■ **Selected passage**

We inoculated GFP-labeled A549 human lung adenocarcinoma cells into tissues in four different sites of immunodeficient mice including; the pleural cavity, subcutaneous region, intracardial, and the renal capsule. We then compared the histopathological features of those xenograft tumors. We established immortalized αSMA-positive cancer associated fibroblasts (CAFs) from the xenograft tumors, and co-cultured them with A549 cells in 3D culture conditions so as to analyze the interaction between the tumor cells and the stromal cells.
We found that the xenografted A549 cells developed distinct histological types of tumors; solid types and acinar types, depending on the inoculated sites. The solid type tumors contained an abundance of acidic mucins stained with Alcian blue, and they expressed MUC5AC, which is one of the common mucin core proteins. The acinar type tumors showed gland-like structures encircled by stromal cells. We found that the phosphorylation of Smad3 were upregulated in the acinar type tumors, especially αSMA-positive CAFs. Smad3 is the downstream of the transforming growth factor-β (TGF-β) signal. These data indicate that the TGF-β/Smad pathway is activated in acinar type tumors. CAFs derived from acinar type tumors induced acinar formations of A549 cells under in vitro 3D culture conditions. We also found that the inhibitor of TGF-β receptor I suppressed such acinar formations, suggesting that TGF-β signaling is associated with the histological subtypes of lung adenocarcinoma.

■ **Exercise details**
Copy the lung adenocarcinoma passage starting at "We inoculated GFP-labeled" and ending at "the stromal cells.", but swap "xenograft tumors" for "transplanted tumors" wherever it appears.

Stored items
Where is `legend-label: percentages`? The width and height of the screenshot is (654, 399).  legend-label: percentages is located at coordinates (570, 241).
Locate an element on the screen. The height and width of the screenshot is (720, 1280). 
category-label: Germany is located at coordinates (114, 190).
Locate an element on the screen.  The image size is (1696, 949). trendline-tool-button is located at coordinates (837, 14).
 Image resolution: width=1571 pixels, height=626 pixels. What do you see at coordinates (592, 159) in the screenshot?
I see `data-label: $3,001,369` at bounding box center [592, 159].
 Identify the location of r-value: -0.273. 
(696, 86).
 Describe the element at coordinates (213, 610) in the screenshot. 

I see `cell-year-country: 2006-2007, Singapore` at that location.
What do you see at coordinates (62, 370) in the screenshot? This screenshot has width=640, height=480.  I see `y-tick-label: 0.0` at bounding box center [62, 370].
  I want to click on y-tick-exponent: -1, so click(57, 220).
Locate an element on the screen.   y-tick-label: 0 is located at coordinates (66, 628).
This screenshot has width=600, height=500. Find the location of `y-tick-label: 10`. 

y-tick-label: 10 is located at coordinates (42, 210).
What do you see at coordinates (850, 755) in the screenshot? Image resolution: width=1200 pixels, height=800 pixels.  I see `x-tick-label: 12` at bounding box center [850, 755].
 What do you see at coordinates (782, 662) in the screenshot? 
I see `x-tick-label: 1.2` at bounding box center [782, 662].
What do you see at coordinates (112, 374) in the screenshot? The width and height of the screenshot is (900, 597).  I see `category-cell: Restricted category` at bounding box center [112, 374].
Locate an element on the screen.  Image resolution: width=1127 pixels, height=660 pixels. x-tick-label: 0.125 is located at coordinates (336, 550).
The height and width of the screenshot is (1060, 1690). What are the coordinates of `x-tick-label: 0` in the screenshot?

■ **Task answer**
We inoculated GFP-labeled A549 human lung adenocarcinoma cells into tissues in four different sites of immunodeficient mice including; the pleural cavity, subcutaneous region, intracardial, and the renal capsule. We then compared the histopathological features of those transplanted tumors. We established immortalized αSMA-positive cancer associated fibroblasts (CAFs) from the transplanted tumors, and co-cultured them with A549 cells in 3D culture conditions so as to analyze the interaction between the tumor cells and the stromal cells.